Although OpenCL does not have existing functionality for graphical rendering, being a general compute language, it allows for implementing an entire graphics engine, such that no data has to be moved to the CPU during rendering. On top, specific low-level optimizations make this OpenCL graphics engine outperform any existing rendering solution for this scenario, enabling drawing billions of lines per second and fluid raytracing in real time on even non-RTX GPUs.
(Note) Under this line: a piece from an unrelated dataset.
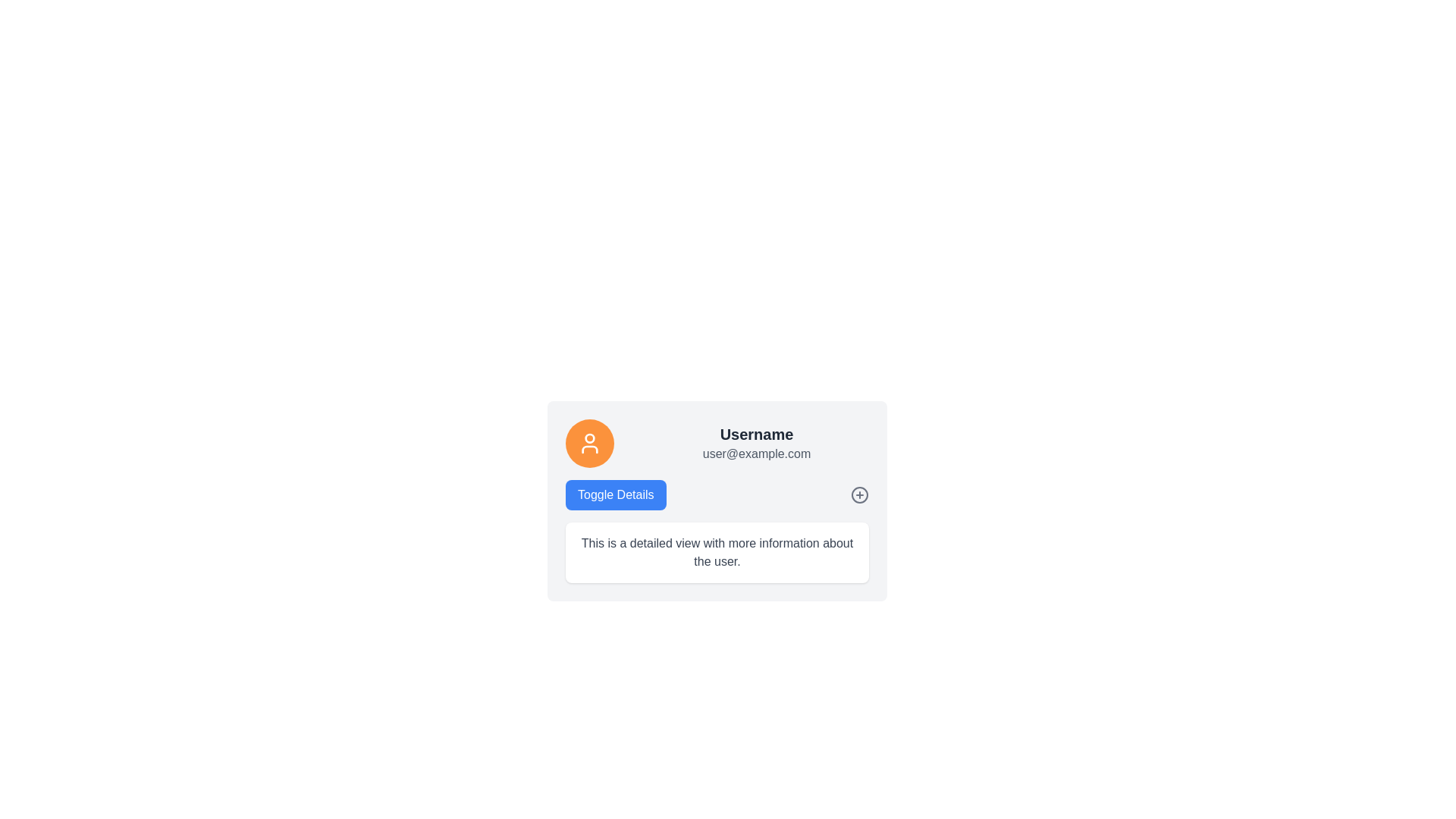  I want to click on the label that displays the user's name and email address, which is located at the top of a card-like component, centrally aligned above the 'Toggle Details' button, so click(716, 444).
This combination of simulation and rendering in OpenCL is demonstrated with the software FluidX3D [1] – a lattice Boltzmann method (LBM) fluid dynamics solver.
The first part will briefly introduce the numerical method for simulating fluid flow in a physically accurate manner. After introducing the LBM, the optimizations to make it run at peak efficiency are discussed: Being a memory-bound algorithm, coalesced memory access is key. This is achieved through array-of-structures data layout as well as the one-step-pull scheme, a certain variant of the LBM streaming step. One-step-pull leverages the fact that the misaligned read penalty is much smaller than the misaligned write penalty on almost all GPUs. Roofline analysis shows that with these optimizations, the LBM runs at 100% efficiency on the fastest data-center and gaming GPUs [2].
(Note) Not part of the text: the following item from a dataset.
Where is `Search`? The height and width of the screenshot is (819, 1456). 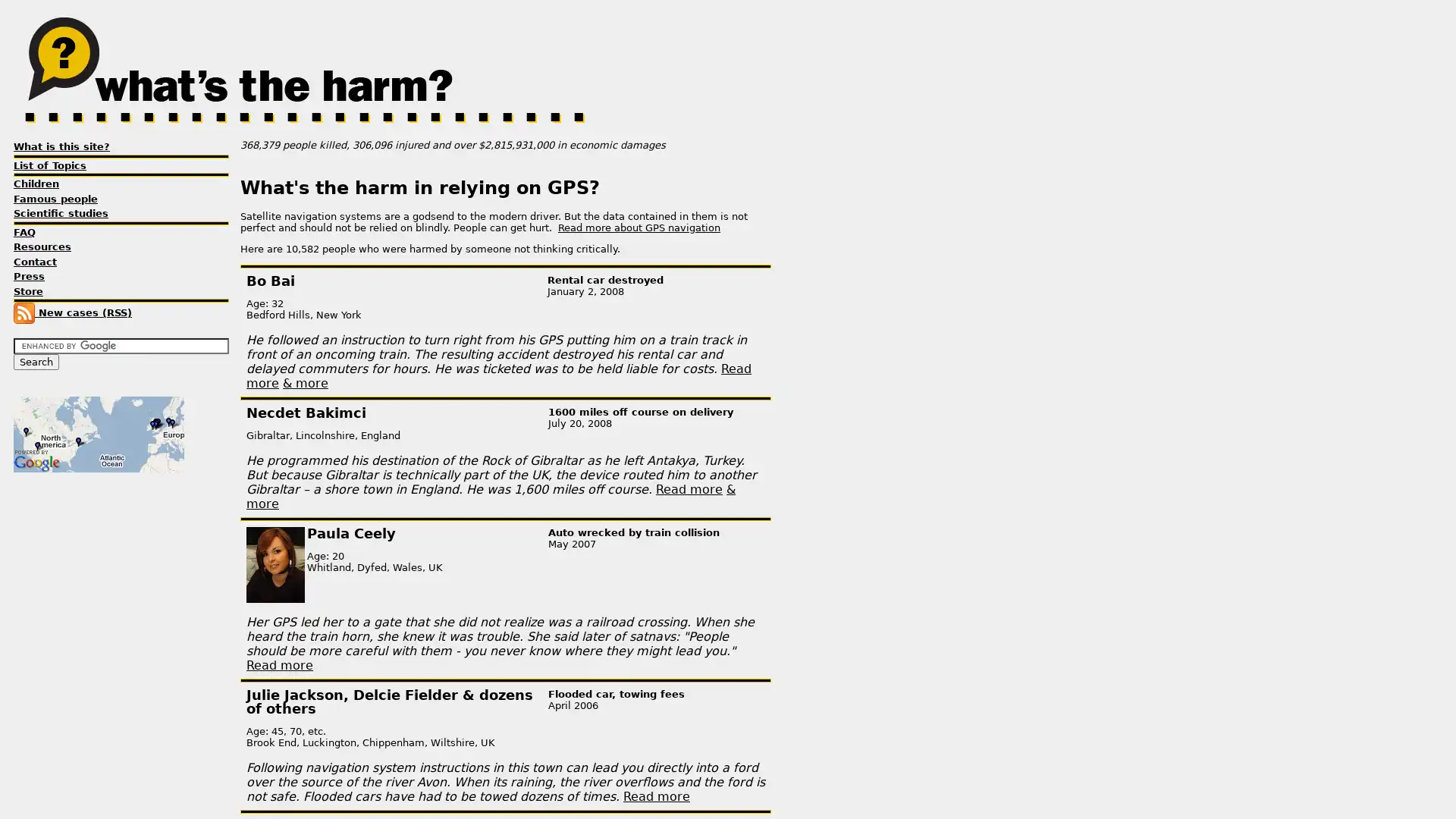 Search is located at coordinates (36, 362).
To simulate free surface flows, the LBM is extended with the Volume-of-Fluid (VoF) model. An efficient algorithm has been designed to vastly accelerate the challenging surface tension computation [3]. This extremely efficient VoF-LBM GPU implementation allows covering new grounds in science: FluidX3D has been used to simulate more than 1600 raindrop impacts to statistically evaluate how microplastics transition from the ocean surface into the atmosphere when the spray droplets are generated during drop impact [4]. At the same power consumption, with existing CPU-parallelized codes, compute time would have been several years, whilst with FluidX3D it was about a week.
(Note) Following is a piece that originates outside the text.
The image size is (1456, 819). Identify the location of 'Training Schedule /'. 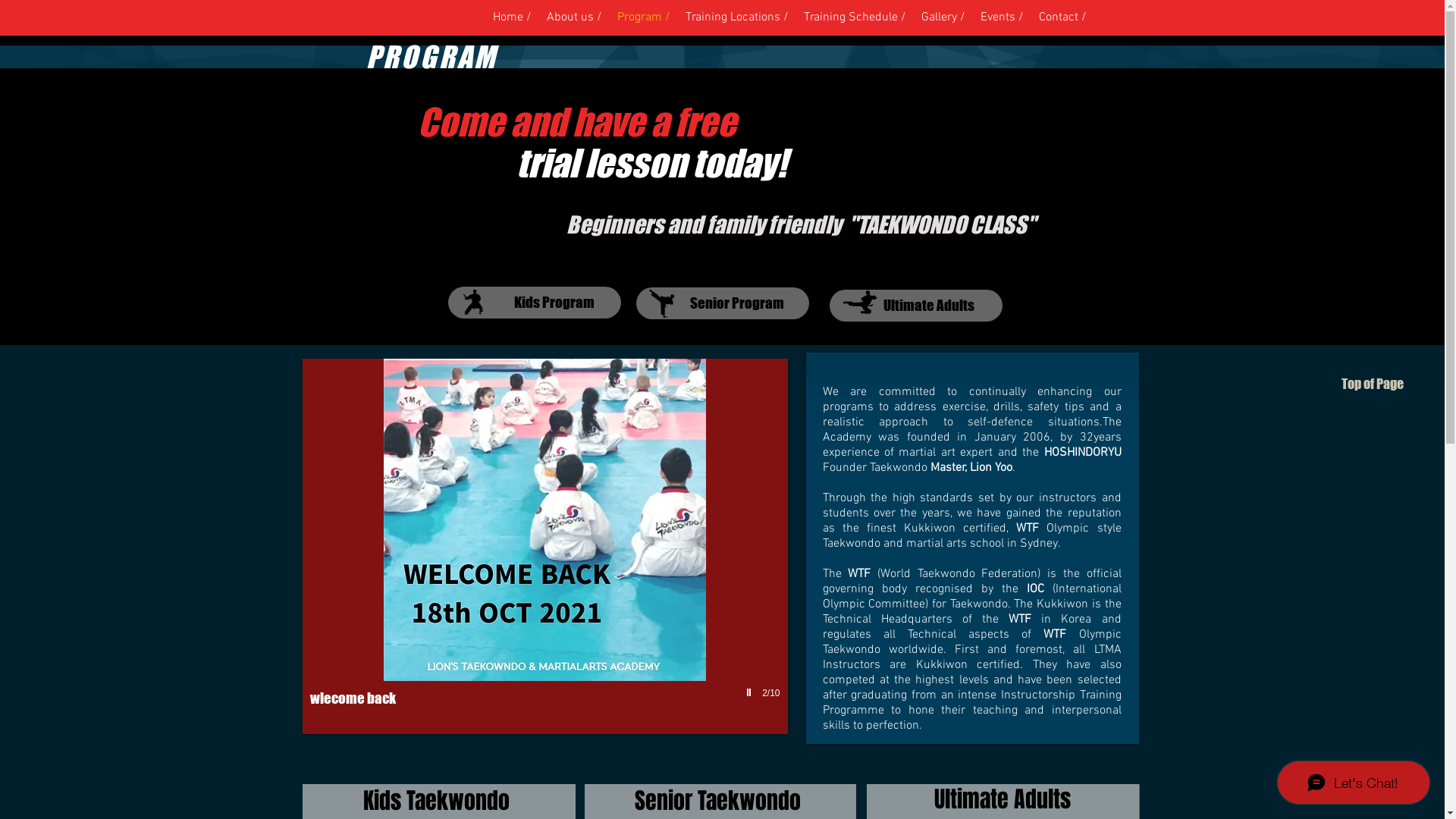
(855, 17).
The second part will focus on real time rendering with OpenCL, especially raytracing. Rasterization on the GPU is parallelized not over pixels but lines/triangles instead, making runtime mostly independent of screen resolution and lightning fast. Each line/triangle is transformed with the camera parameters from 3D to 2D screen coordinates and then rasterized onto the frame (integer array) with Bresenham algorithm [5] and z-buffer. The raytracing graphics are based on a combination of fast ray-grid traversal and marching-cubes, leveraging that the computational grid from the LBM already is an ideal acceleration structure for raytracing. The idea of raytracing is simple: Through each pixel on the screen, shoot a reverse light ray out of the camera and see where it intersects with a surface in the scene. Then (recursively) calculate reflected/refracted rays and mix the colors. If a ray doesn’t intersect with anything, its color is determined by the skybox image via UV mapping and bilinear pixel interpolation. With mesh surfaces consisting of many triangles, computation time quickly becomes a problem, as for each ray all triangles have to be tested for intersection. To overcome this, an acceleration structure is required. While computer games often use a bounding volume hierarchy, the LBM already provides an ideal alternative acceleration structure: the simulation grid. The corresponding algorithm is called ray-grid traversal: When a ray shoots through the 3D grid, intersections with the surface only have to be checked for at each traversed grid cell rather than the entire grid. In each traversed grid cell, the 0-5 surface triangles are generated on-the-fly with the marching-cubes algorithm and ray-triangle intersections are checked with the Möller-Trumbore algorithm. If an intersection has been found, only afterwards the normals are calculated on the 8 grid points spanning the cell, and are trilinearly interpolated to the intersection coordinates. The so interpolated surface normal makes the raytraced surface appear perfectly smooth.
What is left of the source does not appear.